Re: bug in : hash = malloc(hash_size + 63) & ~63

Post by bob »

How would that happen:

t = malloc(n + 63);

allocates n bytes.

I then add 63 to the start address and then AND off the rightmost 6 bits. Did you miss the fact that I malloc 63 more than I need, then add 63 to the address before scrubbing the rightmost 6 bits? If I start off with an address with the rightmost 6 bits zero, adding 63 and then scrubbing them does nothing. If any of the rightmost 6 bits are set, this rounds the address up to the next 64 byte boundary before scrubbing the rightmost 6 bits...

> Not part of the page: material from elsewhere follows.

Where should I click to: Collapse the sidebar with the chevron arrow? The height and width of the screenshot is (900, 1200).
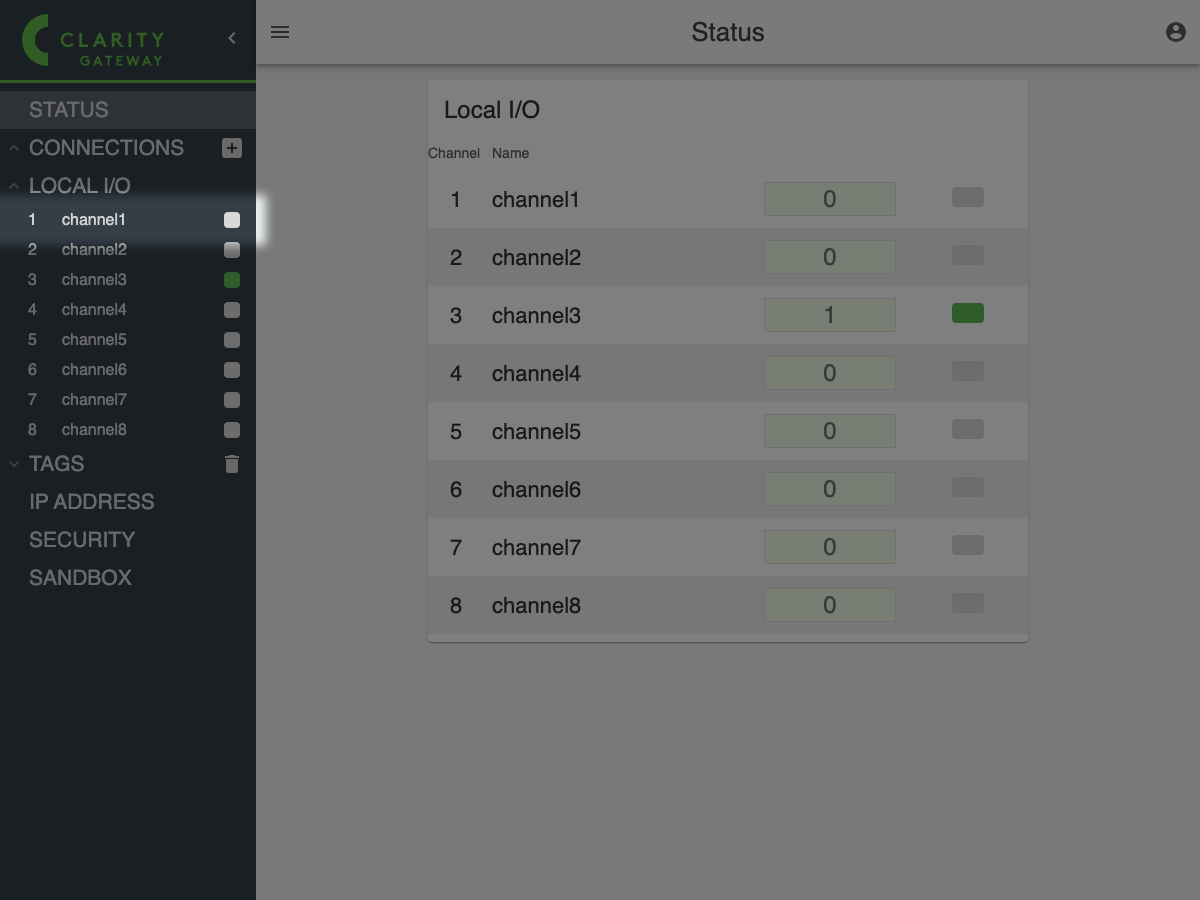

In looking at your comments, you said "0x418 & ~63, but that isn't what I do, it is 0x418 + 63, and then I and the total with ~63...
Sven
Posts: 4052
Joined: Thu May 15, 2008 9:57 pm
Location: Berlin, Germany
Full name: Sven Schüle

Re: bug in : hash = malloc(hash_size + 63) & ~63

Post by Sven »

Chan Rasjid wrote:
abulmo wrote:
Chan Rasjid wrote:

Code: Select all

// 1) bug
hash = malloc(hash_size + 63) & ~63;
// 2) should be -
hash = (malloc(hash_size + 64) & ~63) + 64;
I have some sort of segmentation fault, etc when the original pointer from malloc() was free()'ed - main() did not exit with a clear status 0; 2) solves the problem.
Of course you can only free what malloc returns, without masking it.

Code: Select all

memory = malloc(hash_size + 63);
hash = memory & ~63;
...
free(memory); // ok
free(hash); // wrong
my free() is ok - free(memory), the original saved pointer returned from malloc().

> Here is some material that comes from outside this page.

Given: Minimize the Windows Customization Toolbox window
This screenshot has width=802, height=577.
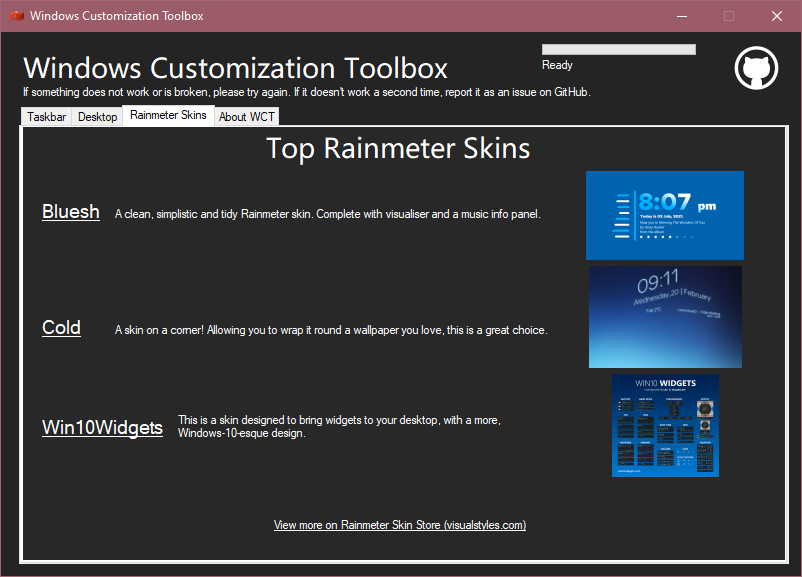Looking at the screenshot, I should pyautogui.click(x=681, y=16).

I don't know much about hex/binary arithmetic or about address alignment. I only do what is recommended, try to align my TT start address to 64/128 bytes so that when I do multi-probe of hash at TT, TT+1,TT+2,TT+3, all 4 would be in the same cache-line.

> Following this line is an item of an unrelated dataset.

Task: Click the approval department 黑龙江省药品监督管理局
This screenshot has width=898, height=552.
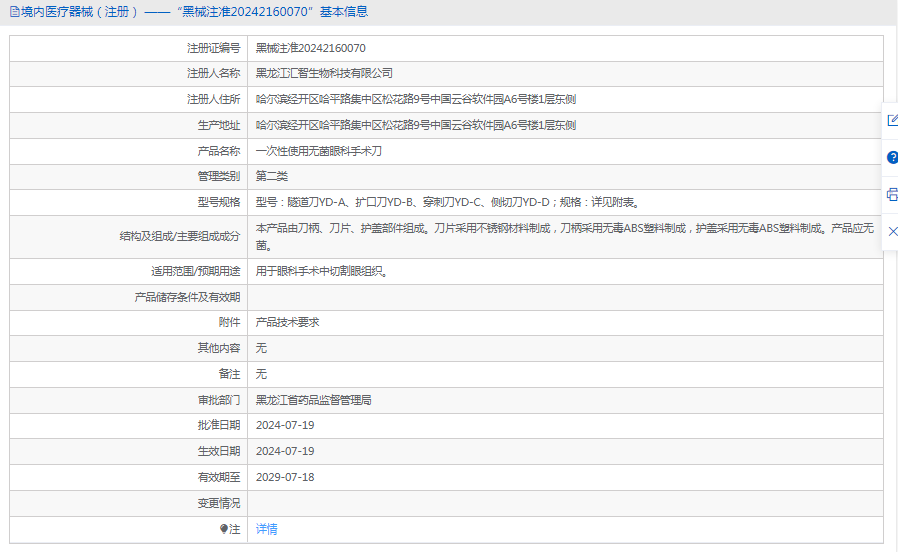Action: [314, 400]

I have to think a little about Bob's reply. I don't get it yet.

What I mean in my original post is this:
with your code above as example, the address of the block we can write to starts from 'memory'. But the address 'hash' is before the address 'memory' or hash < memory. So if we store a hash record with :
hash[0] = ...something;
that slot is outside (before) the block allocated by malloc(). This means memory corruption of some 64 bytes of data just before 'memory'.

I am not sure as I still am thinking about Bob's reply.

Rasjid
The Crafty 23.1 code shows how this works, look at utility.c and search for AlignedMalloc, for instance. Basically that translates into something like this, with "alignment=64":

Code: Select all

memory = size + 63;
aligned_memory = (memory + 63) & ~63;
// use 'aligned_memory'
// finally, free 'memory'
'memory' points to a block which is 63 bytes bigger than actually needed. 'aligned_memory' points to an address between 'memory' and 'memory + 63' since zeroing the lower 6 bits can at most reduce the address by 63. So there is no bug involved IMO.

Sven
bob
Posts: 20943
Joined: Mon Feb 27, 2006 7:30 pm
Location: Birmingham, AL

Re: bug in : hash = malloc(hash_size + 63) & ~63

Post by bob »

Chan Rasjid wrote:
abulmo wrote:
Chan Rasjid wrote:

Code: Select all

// 1) bug
hash = malloc(hash_size + 63) & ~63;
// 2) should be -
hash = (malloc(hash_size + 64) & ~63) + 64;
I have some sort of segmentation fault, etc when the original pointer from malloc() was free()'ed - main() did not exit with a clear status 0; 2) solves the problem.
Of course you can only free what malloc returns, without masking it.

Code: Select all

memory = malloc(hash_size + 63);
hash = memory & ~63;
...
free(memory); // ok
free(hash); // wrong
my free() is ok - free(memory), the original saved pointer returned from malloc().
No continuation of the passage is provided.